» **Brief**
Rewrite the part of the material that opens with the line containing "coordinates (466, 13)." and closes with the line containing "coordinates (475, 1388).", replacing "Identify the location of" with "Find the position of" and leaving everything else unchanged.

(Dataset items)
--------------------------------
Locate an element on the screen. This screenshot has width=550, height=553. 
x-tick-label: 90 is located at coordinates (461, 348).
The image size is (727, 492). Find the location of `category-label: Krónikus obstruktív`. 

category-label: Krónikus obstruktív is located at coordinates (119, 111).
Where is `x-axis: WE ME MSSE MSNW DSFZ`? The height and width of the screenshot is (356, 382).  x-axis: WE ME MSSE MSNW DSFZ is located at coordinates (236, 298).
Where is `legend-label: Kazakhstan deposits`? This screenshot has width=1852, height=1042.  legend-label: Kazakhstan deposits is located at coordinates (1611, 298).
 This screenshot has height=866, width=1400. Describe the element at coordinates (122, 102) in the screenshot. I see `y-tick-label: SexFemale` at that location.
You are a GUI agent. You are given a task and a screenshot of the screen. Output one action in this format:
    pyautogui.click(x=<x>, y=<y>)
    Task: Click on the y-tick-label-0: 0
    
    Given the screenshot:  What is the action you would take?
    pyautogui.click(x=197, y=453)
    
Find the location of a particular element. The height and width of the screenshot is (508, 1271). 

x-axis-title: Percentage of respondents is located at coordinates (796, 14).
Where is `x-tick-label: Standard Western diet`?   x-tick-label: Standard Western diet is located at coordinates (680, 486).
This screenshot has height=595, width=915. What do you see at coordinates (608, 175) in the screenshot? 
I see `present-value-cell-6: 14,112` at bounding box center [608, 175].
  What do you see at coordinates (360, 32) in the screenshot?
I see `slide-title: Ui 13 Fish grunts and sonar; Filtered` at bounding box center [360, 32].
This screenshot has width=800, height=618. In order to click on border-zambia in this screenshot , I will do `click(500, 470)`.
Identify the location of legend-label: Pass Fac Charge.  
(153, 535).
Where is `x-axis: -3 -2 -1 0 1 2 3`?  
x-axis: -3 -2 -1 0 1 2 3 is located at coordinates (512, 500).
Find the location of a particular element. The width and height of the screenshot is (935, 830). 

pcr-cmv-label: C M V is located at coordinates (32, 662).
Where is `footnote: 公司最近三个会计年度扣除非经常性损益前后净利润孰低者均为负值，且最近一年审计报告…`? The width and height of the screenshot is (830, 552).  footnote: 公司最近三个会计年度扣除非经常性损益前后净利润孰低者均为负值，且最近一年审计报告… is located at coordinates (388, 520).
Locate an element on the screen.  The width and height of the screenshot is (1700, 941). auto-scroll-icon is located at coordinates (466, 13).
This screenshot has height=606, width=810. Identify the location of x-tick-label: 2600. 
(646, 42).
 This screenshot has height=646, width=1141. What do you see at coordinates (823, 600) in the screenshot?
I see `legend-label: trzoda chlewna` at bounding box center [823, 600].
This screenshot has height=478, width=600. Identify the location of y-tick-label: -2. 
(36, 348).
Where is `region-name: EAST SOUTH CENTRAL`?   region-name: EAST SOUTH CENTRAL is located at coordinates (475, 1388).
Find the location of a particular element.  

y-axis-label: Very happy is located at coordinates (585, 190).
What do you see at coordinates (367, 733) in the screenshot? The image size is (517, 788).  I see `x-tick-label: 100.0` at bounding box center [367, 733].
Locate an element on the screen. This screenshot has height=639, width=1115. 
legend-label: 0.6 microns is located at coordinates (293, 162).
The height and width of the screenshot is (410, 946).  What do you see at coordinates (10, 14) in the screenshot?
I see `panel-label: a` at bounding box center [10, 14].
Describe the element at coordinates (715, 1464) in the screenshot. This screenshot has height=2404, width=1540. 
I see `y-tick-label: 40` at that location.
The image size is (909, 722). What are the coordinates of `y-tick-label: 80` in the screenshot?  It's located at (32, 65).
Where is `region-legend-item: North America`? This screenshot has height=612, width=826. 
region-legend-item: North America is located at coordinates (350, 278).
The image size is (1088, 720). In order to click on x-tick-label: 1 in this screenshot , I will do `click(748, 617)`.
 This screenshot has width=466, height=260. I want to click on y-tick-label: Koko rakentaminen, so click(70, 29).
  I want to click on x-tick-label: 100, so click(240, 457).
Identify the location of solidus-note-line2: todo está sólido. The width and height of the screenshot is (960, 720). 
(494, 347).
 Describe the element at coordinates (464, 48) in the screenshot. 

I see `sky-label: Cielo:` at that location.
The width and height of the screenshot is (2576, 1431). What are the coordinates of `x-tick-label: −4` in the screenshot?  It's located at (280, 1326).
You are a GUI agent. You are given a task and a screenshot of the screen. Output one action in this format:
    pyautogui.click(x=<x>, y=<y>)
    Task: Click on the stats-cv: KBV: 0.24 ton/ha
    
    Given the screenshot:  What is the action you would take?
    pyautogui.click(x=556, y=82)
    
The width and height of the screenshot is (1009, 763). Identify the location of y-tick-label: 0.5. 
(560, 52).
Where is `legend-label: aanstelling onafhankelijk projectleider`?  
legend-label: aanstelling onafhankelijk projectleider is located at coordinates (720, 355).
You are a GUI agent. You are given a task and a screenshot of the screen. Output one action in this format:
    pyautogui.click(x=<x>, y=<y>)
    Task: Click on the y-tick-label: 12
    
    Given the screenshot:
--------------------------------
» **Answer box**
Locate an element on the screen.  The width and height of the screenshot is (1700, 941). auto-scroll-icon is located at coordinates (466, 13).
This screenshot has height=606, width=810. Find the position of x-tick-label: 2600. 
(646, 42).
 This screenshot has height=646, width=1141. What do you see at coordinates (823, 600) in the screenshot?
I see `legend-label: trzoda chlewna` at bounding box center [823, 600].
This screenshot has height=478, width=600. Find the position of y-tick-label: -2. 
(36, 348).
Where is `region-name: EAST SOUTH CENTRAL`?   region-name: EAST SOUTH CENTRAL is located at coordinates (475, 1388).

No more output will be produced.